I Giudici delle leggi hanno rigettato tali dubbi di incostituzionalità in quanto, all'opposto, il Governo si è limitato ad adempiere (come risulta dai lavori preparatori) alla richiesta di modifica contenuta negli ordini del giorno recepiti dal Governo medesimo nel corso del procedimento di approvazione, da parte della Camera dei deputati, della legge di conversione al d.l. n. 18/2020, poi pubblicata come legge n. 27/2020.

Difetto di rilevanza della questione. La Consulta accoglie l'eccezione di inammissibilità dell'Avvocatura generale dello Stato in quanto la disposizione censurata non può che essere interpretata nel contesto in cui deve operare: quella in cui la garanzia del diritto di difesa richiede che le parti, ed in particolare l'imputato, debbono essere informate con ragionevole anticipo della data, dell'ora e delle modalità di svolgimento dell'udienza, così da esprimere il loro eventuale consenso alla partecipazione da remoto.

Invece nel caso di specie tale comunicazione era mancata. Pertanto, una volta che le parti si sono presentata fisicamente all'udienza, non può in alcun modo ritenersi che esse potessero, in quella sede, essere interpellate in ordine alla loro volontà di acconsentire alla celebrazione della medesima in video collegamento. Manca, in definitiva, la rilevanza della quaestio, non potendo il giudice a quo dare in alcun modo applicazione alla norma censurata.

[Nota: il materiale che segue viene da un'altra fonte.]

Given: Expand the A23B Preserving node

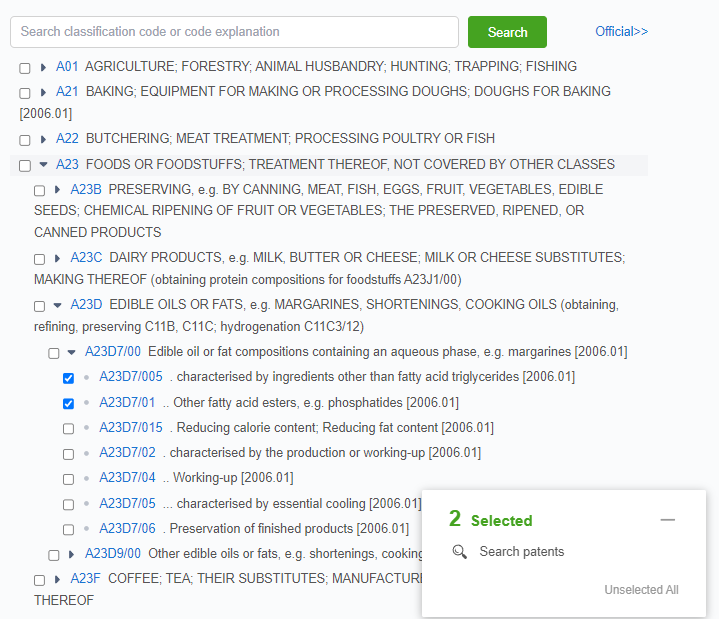Looking at the screenshot, I should pyautogui.click(x=57, y=190).
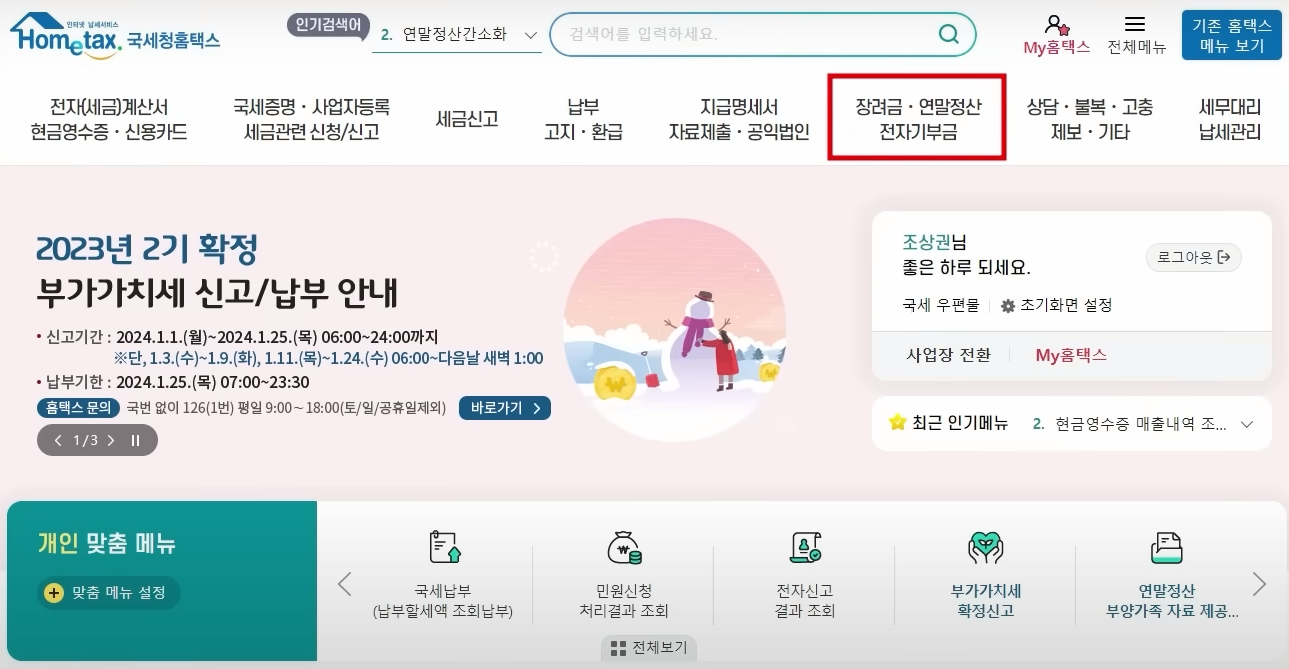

L'aumento dei contagi dello scorso autunno ha portato ad ampliare il perimetro del processo da remoto. La Corte Costituzionale ricorda che anche in momenti successivi il Governo, sempre in sede di decretazione d'urgenza, ha disciplinato le modalità di trattazione delle udienze penali, prevedendo che alcune udienze potessero svolgersi mediante collegamento telematico subordinatamente al consenso delle parti, previo interpello del Giudice (com'è avvenuto, ad opera del d.l. n. 137/2020, in occasione del rinnovato aumento dei contagi in autunno). Mentre il successivo d.l. n. 149/2020 ha previsto come modalità "ordinaria" di svolgimento dell'udienza nel giudizio dinanzi alla Corte di Appello quella del contraddittorio solo cartolare, a meno che le parti, almeno quindici giorni prima dell'udienza, manifestino la volontà di presenziare all'udienza.

Il processo da remoto nasce (e muore) solo per fronteggiare l'emergenza Coronavirus. È al paragrafo 3.5. che la Consulta chiude le porte al processo da remoto, dopo che l'emergenza sanitaria sarà finita. Si afferma, infatti, che la disciplina succedutasi nel tempo ha risentito, oltre che alla necessità di trovare un ragionevole punto di sintesi tra il contenimento del contagio e la garanzia dei diritti di difesa, anche della esigenza di calibrare le diverse risposte normative e, in particolare, quella riguardante l'estensione dei presupposti per far ricorso all'udienza penale da remoto, sulla base dell'andamento della diffusione del contagio. Una volta azzerato il contagio, la partecipazione nel processo penale non potrà che essere “solo” di presenza, non dovendosi più bilanciare contrapposti interessi di rilievo costituzionale e situazione pandemica di eccezionale portata, come quella non ancora cessata.